Saved entries:
========================

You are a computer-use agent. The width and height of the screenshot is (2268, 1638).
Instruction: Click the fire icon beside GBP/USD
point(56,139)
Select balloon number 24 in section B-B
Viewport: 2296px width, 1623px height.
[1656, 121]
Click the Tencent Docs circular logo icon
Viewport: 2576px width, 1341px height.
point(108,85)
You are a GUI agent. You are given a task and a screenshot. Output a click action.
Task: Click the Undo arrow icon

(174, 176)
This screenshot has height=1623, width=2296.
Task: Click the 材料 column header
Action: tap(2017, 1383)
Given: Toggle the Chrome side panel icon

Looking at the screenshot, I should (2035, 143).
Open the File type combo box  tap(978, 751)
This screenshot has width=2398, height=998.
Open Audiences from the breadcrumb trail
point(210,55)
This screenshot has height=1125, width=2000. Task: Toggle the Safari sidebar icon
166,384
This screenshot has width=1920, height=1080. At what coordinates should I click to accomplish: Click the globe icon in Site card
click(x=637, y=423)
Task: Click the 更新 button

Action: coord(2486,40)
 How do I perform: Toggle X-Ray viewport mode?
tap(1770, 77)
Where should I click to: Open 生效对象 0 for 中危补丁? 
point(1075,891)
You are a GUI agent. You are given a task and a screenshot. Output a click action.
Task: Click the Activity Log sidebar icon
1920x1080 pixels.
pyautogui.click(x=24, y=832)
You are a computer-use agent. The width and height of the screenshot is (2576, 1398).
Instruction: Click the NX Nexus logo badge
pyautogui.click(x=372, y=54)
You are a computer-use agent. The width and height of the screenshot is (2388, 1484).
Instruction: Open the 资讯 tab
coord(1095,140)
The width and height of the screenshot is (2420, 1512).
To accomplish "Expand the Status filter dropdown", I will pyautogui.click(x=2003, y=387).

========================

Activity. Each entry above has to be transcribed exactly as it appears.

Result of this exercise.
You are a computer-use agent. The width and height of the screenshot is (2268, 1638).
Instruction: Click the fire icon beside GBP/USD
point(56,139)
Select balloon number 24 in section B-B
Viewport: 2296px width, 1623px height.
[1656, 121]
Click the Tencent Docs circular logo icon
Viewport: 2576px width, 1341px height.
point(108,85)
You are a GUI agent. You are given a task and a screenshot. Output a click action.
Task: Click the Undo arrow icon

(174, 176)
This screenshot has height=1623, width=2296.
Task: Click the 材料 column header
Action: tap(2017, 1383)
Given: Toggle the Chrome side panel icon

Looking at the screenshot, I should (2035, 143).
Open the File type combo box  tap(978, 751)
This screenshot has width=2398, height=998.
Open Audiences from the breadcrumb trail
point(210,55)
This screenshot has height=1125, width=2000. Task: Toggle the Safari sidebar icon
166,384
This screenshot has width=1920, height=1080. At what coordinates should I click to accomplish: Click the globe icon in Site card
click(x=637, y=423)
Task: Click the 更新 button

Action: coord(2486,40)
 How do I perform: Toggle X-Ray viewport mode?
tap(1770, 77)
Where should I click to: Open 生效对象 0 for 中危补丁? 
point(1075,891)
You are a GUI agent. You are given a task and a screenshot. Output a click action.
Task: Click the Activity Log sidebar icon
1920x1080 pixels.
pyautogui.click(x=24, y=832)
You are a computer-use agent. The width and height of the screenshot is (2576, 1398).
Instruction: Click the NX Nexus logo badge
pyautogui.click(x=372, y=54)
You are a computer-use agent. The width and height of the screenshot is (2388, 1484).
Instruction: Open the 资讯 tab
coord(1095,140)
The width and height of the screenshot is (2420, 1512).
To accomplish "Expand the Status filter dropdown", I will pyautogui.click(x=2003, y=387).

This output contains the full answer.